20090508

Thrusting greyward

I woke up on my back in the middle of an empty stadium. Staring above at greying sky. A slight breeze coming. Sitting up, I am alone in this place. The seats - empty. No game today? I thought for sure the M’s were playing the A’s. Where is everyone?

All I remember is a face. Broadcasting through a massive web. A man’s. Staring at me. Expecting god only knows what. And a sick nauseating emptiness slowly coming over me. And then gone.

I will not hold your hand while you try to understand me. So if what comes next fails you completely then resort to labeling me – therein lies your safety.

Did you know that there is a moment when ‘broken’ cannot capture the essence of what we become when we realize the absurdity of time – or more to the point - the unmiracle of our kind?
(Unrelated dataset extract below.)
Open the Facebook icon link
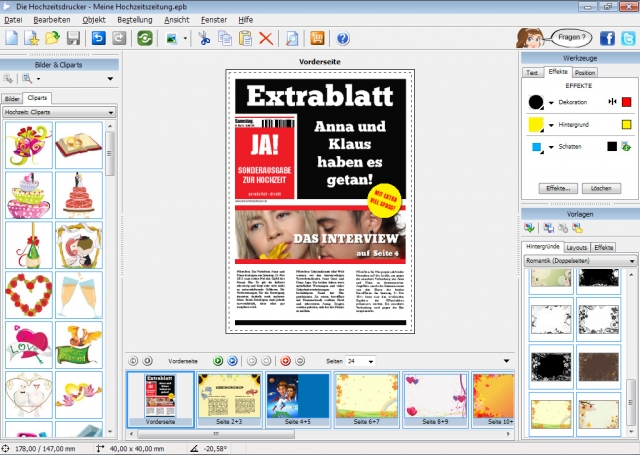This screenshot has width=640, height=455. coord(608,39)
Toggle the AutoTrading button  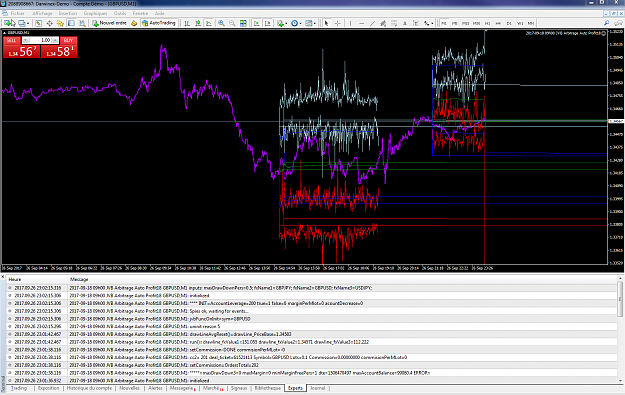point(159,23)
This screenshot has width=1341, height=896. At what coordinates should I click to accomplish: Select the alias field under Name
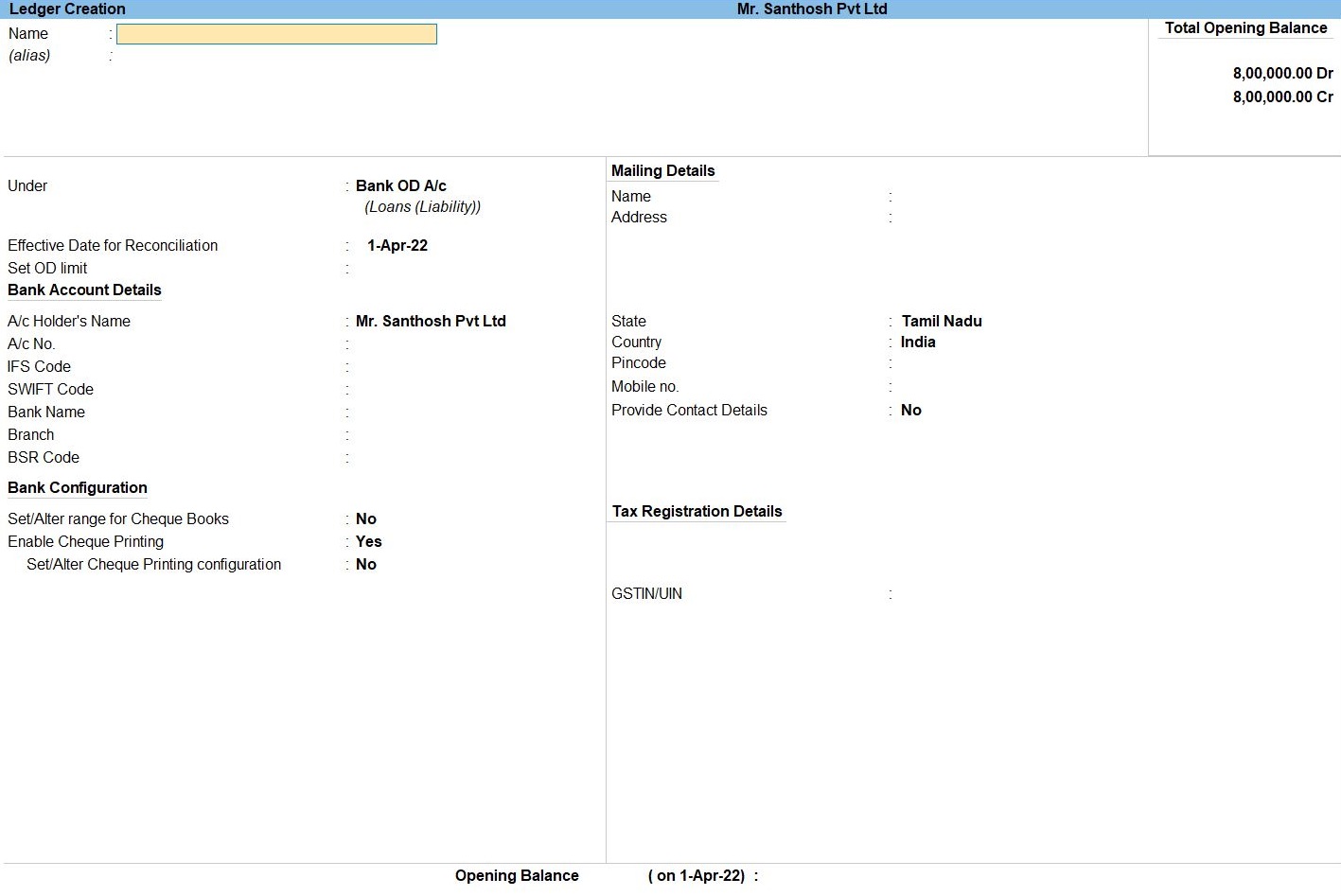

When they, like cockroaches, flutter and flitter before us, as if instinctually knowing how powerless they make us feel, and smash us to pieces within a self-projected horror field.

I don’t know where I am. No, I think I do. The point is, I don’t know where you are. Any of you. There was supposed to be a game here today. But my head hurts now. And there is static electricity in the air - a storm is coming – has come.

But in that former place, I know I requested to be at ground zero. I boasted that I wanted to experience the event horizon – to bleed sunshine. And part of me knows that I am there now. Or here, where I have taken the stadium. Claimed it for myself, having won nothing, for I am nothing without you - my accomplishments cannot be completely realized without them first having been observed by you.

Dew stained grass thrusting greyward through swollen fingers – there is peace in this holocaust.